A melhor resposta foi dada pelo professor universitário Pedro Santa Clara: "Comprar ações da REN para baixar o preço da eletricidade é como comprar ações da Brisa para baixar o preço dos automóveis”.
Tudo dito.
Quero lá saber se o Montenegro conversou com o Carneiro e o outro sobre o negócio. Isso não tem importância nenhuma para os portugueses, apenas para a ditosa "democracia representativa".
Nas tintas para ela.
Seria muito mais útil para TODOS os portugueses que o ministro "Kim" Morais Sarmento explicasse o negócio.
Montenegro, em apoteose, com orelhas e rabos cortados na faena da Quarteira, anunciou que o governo tinha comprado 13,7% da REN à família Ortega, fora do mercado, por um preço que não revelou.
A fatia valia 324,7 milhões de euros ao fecho da bolsa de sexta-feira.
Deram-se três razões: salvaguardar o interesse estratégico, participar nas decisões de investimento e baixar o preço da energia.
Esta última para rir. Aliás, já somos de novo chacota no estrangeiro pela compra dos 13,7% da REN. Obrigado ao "Kim" e ao Montenegro.
O professor universitário Pedro Santa Clara explica de forma clara esta negociata.
Atente-se.
"A REN teve 159,8 milhões de lucro em 2025.
Os tais 13,7% do "Kim" e do Montenegro são 21,9 milhões.
O país consumiu 53,1 TWh.
Se o Estado abdicasse de todo o lucro que lhe cabe e o devolvesse aos consumidores, daria 0,41 euros por MWh.
Ou seja, uma casa com 3.500 kWh por ano poupava 1,44 euros. Doze cêntimos por mês."
Perceberam a chacota?
Mas há mais, e para pior.
O tal anunciado «bom» negócio é assim apelidado porque rende 4,5% e o Estado se financia a 3%.
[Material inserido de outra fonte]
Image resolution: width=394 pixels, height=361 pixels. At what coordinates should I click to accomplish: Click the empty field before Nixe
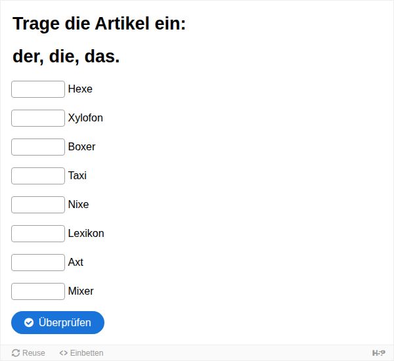coord(38,205)
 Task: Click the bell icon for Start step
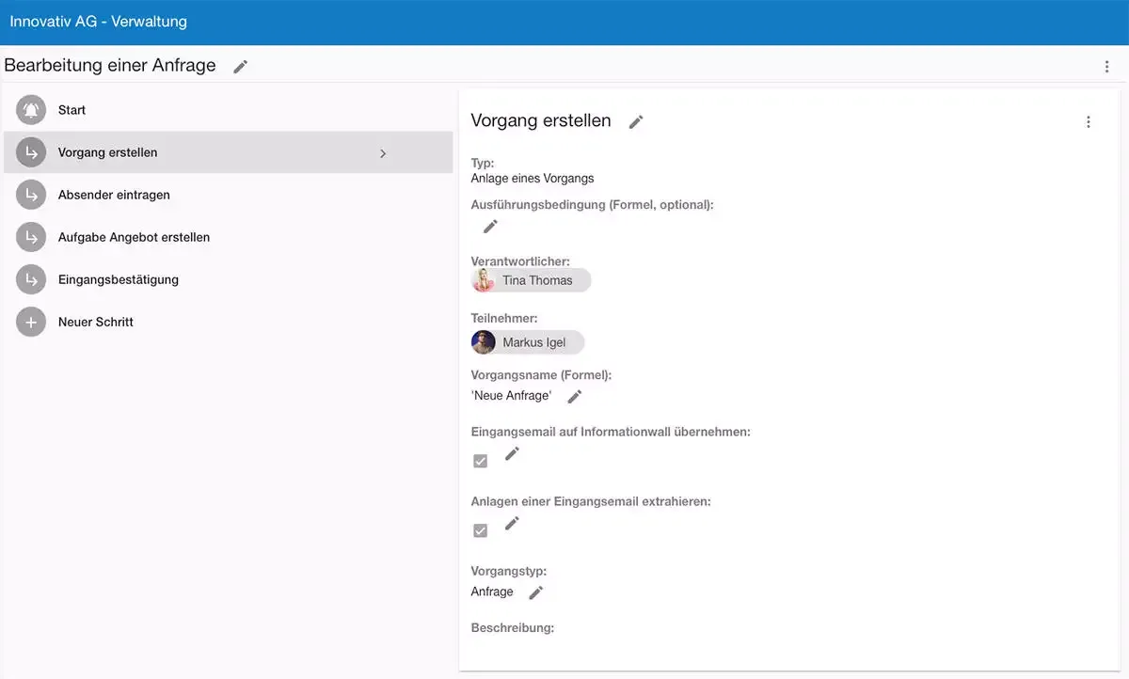coord(31,110)
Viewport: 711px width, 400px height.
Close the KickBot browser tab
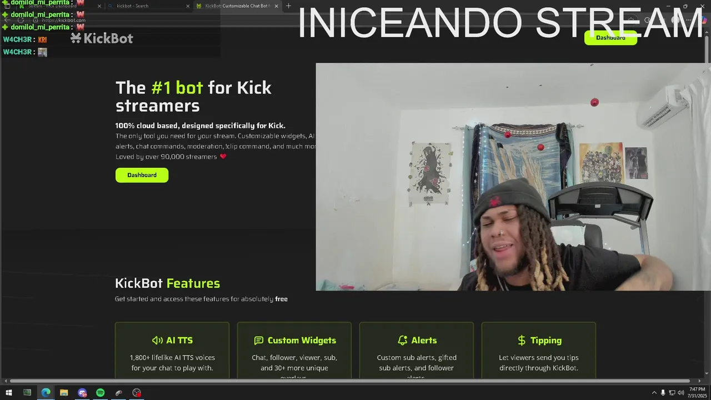coord(276,6)
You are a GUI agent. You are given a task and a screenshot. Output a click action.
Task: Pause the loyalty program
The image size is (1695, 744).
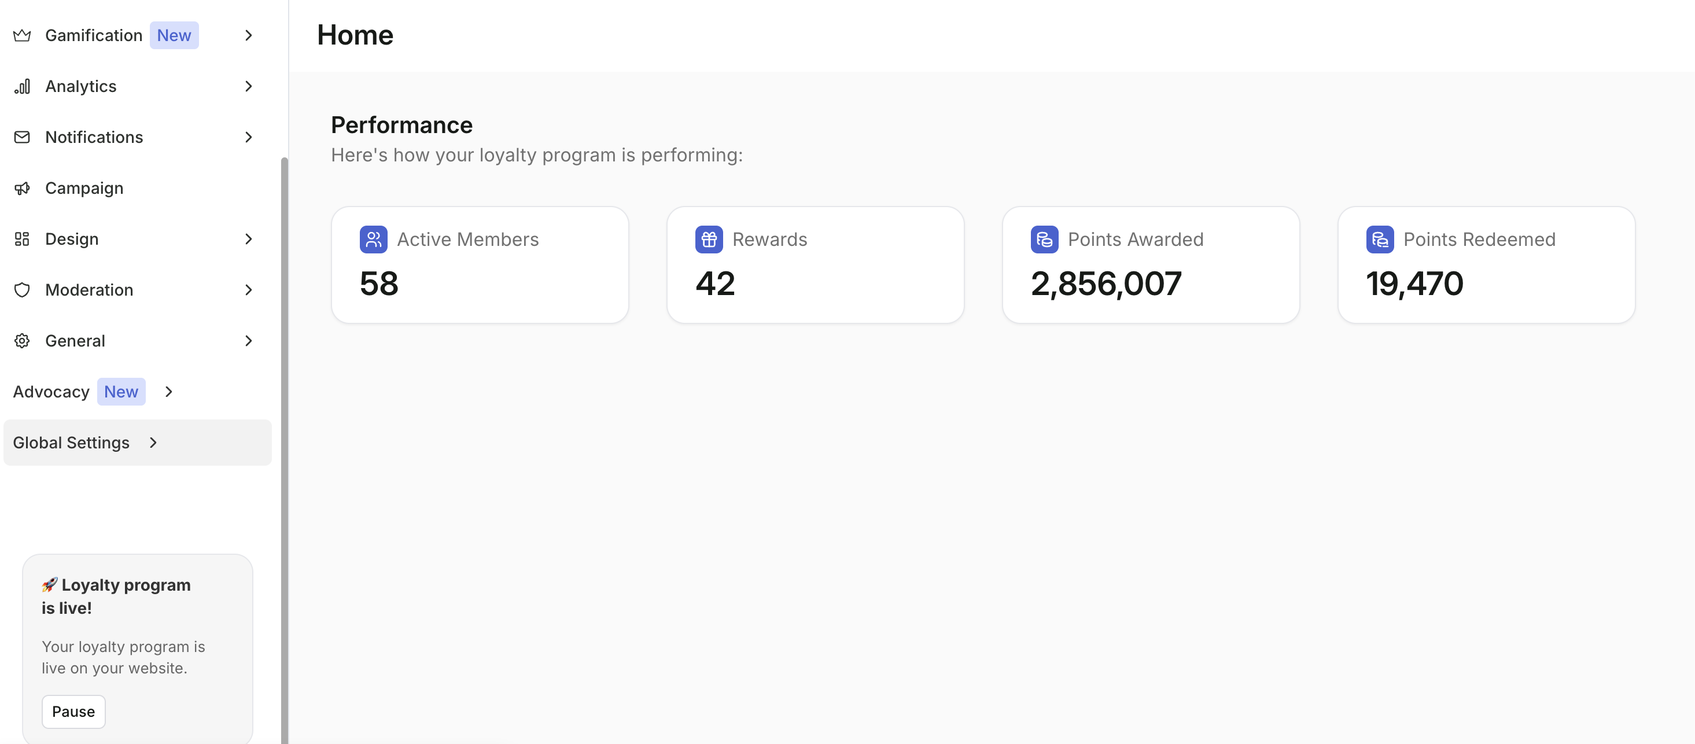(73, 712)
Brilhante para enganar tótós.
Na lógica das proposições, para os que estudaram, há o chamado "Princípio da Não Contradição": "uma proposição não pode ser simultaneamente verdadeira e falsa."
É só estudar.
No caso em análise, ou o dinheiro fica no Tesouro e a fatura não desce, ou desce a fatura e não é investimento nenhum.
Tão fácil de entender.
Interesse estratégico?
Mas qual interesse?
Já se esqueceram de que o maior acionista da REN é a State Grid da China, com 25%?
Deixem-se de tretas,
O que se comprou foi uma pequena parcela de uma família espanhola.
Mais um negócio que devia ser bem explicado e tem muitas pontas soltas, como vai acontecendo em muitas negociações que se escondem dos que as pagam: os contribuintes.